[Source data]
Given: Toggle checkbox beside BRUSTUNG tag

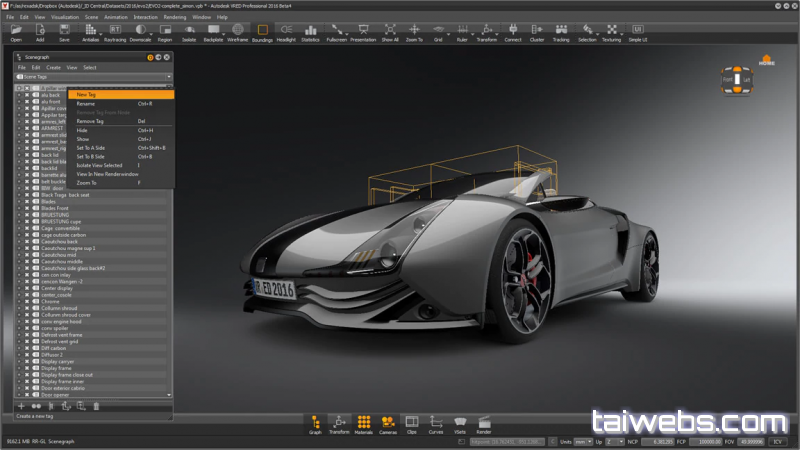Looking at the screenshot, I should tap(27, 214).
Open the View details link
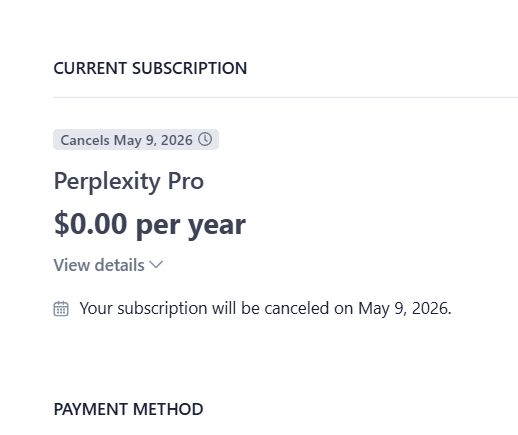Viewport: 518px width, 435px height. [108, 265]
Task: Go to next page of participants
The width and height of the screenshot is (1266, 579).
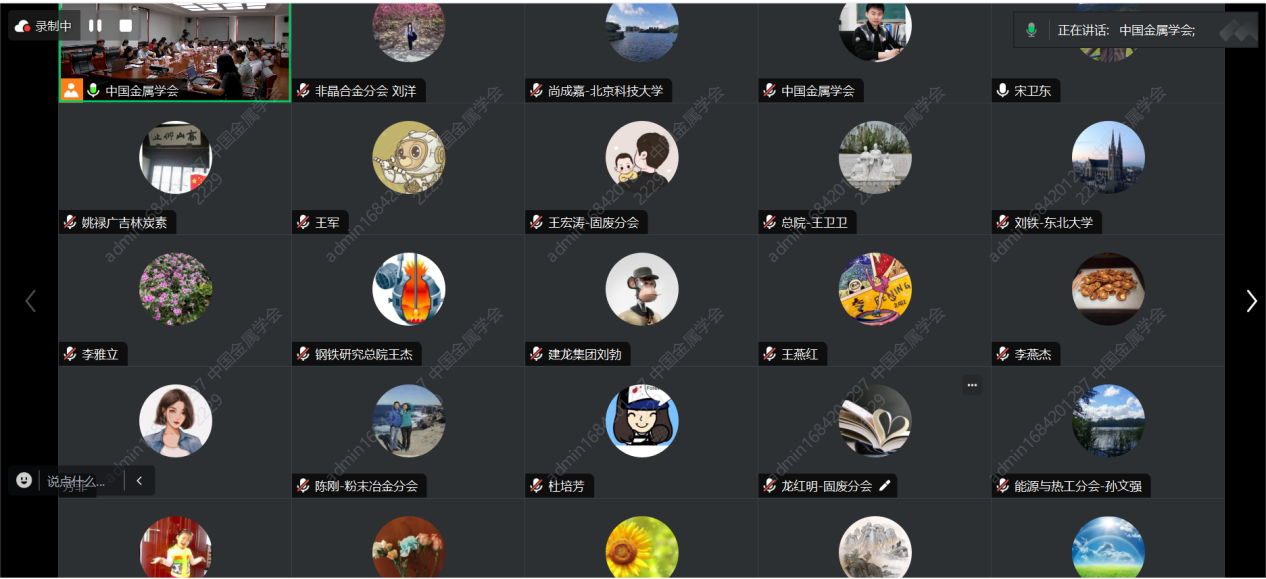Action: click(1251, 301)
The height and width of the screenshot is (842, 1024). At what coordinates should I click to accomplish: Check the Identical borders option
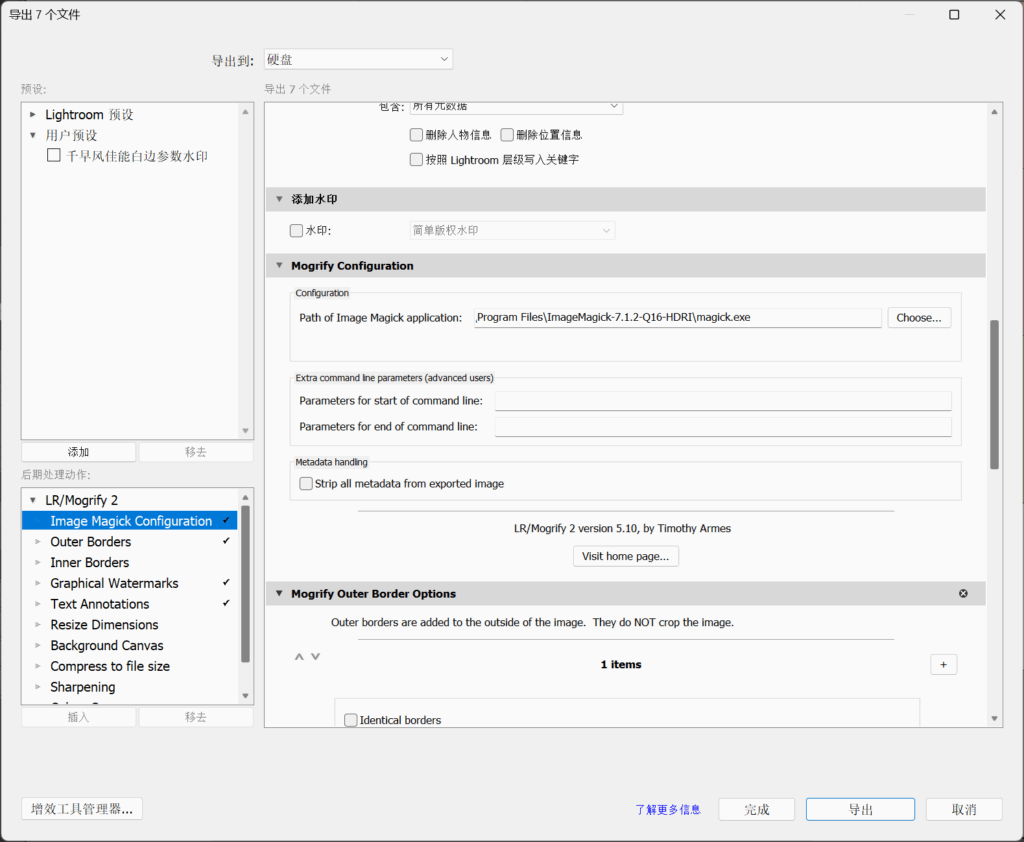[350, 720]

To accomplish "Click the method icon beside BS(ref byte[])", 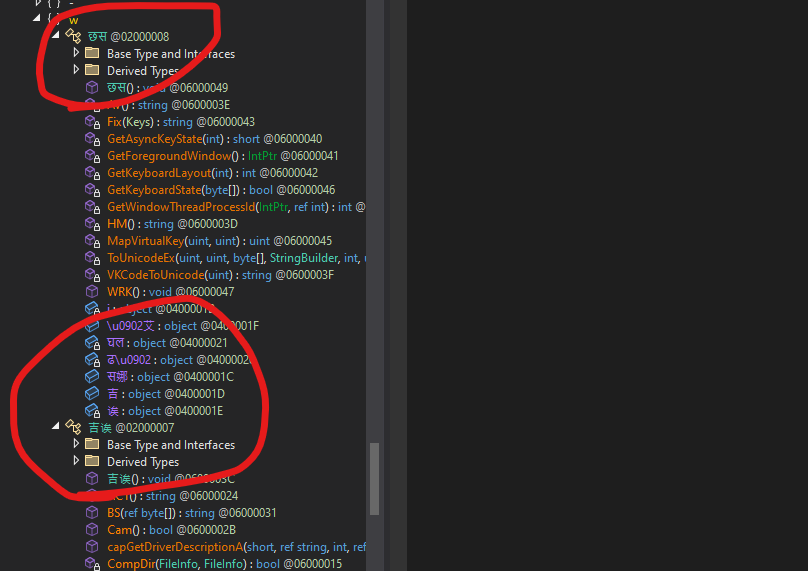I will click(92, 513).
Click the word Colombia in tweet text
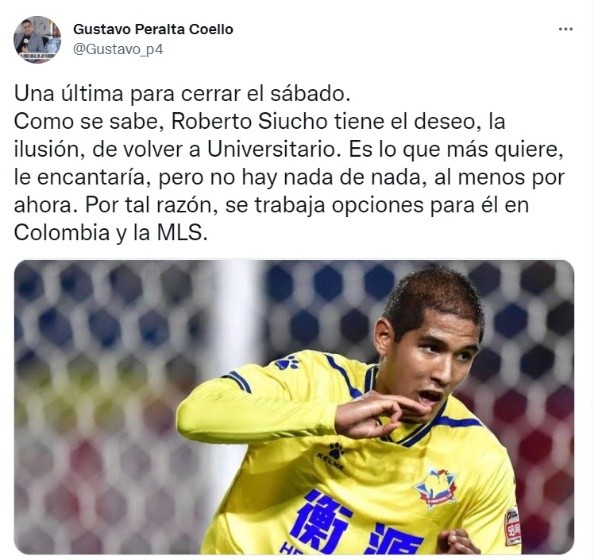 click(x=62, y=233)
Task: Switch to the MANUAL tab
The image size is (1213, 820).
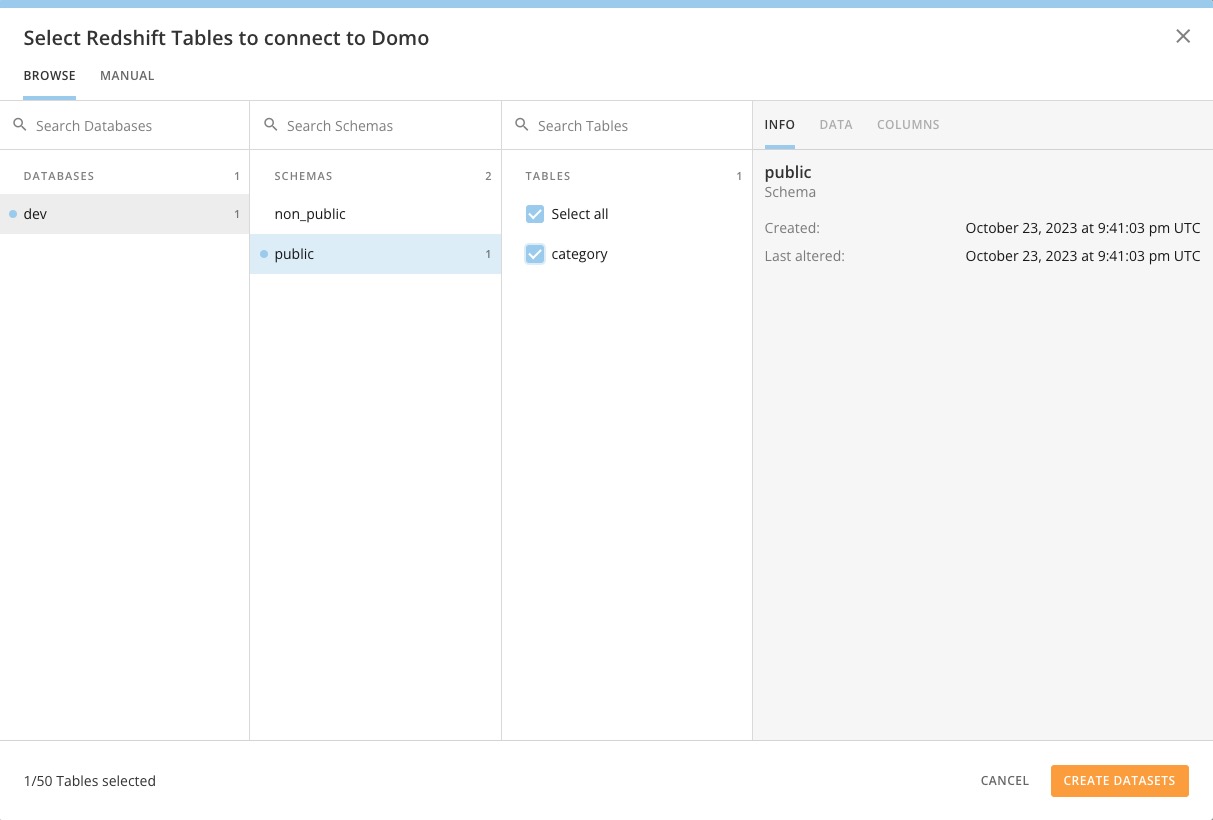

● EXERCISE DETAILS: Each line above that contains the word "Task" should be copied.

● SOLVED EXERCISE:
Task: Go to next page of participants
Task: Switch to the MANUAL tab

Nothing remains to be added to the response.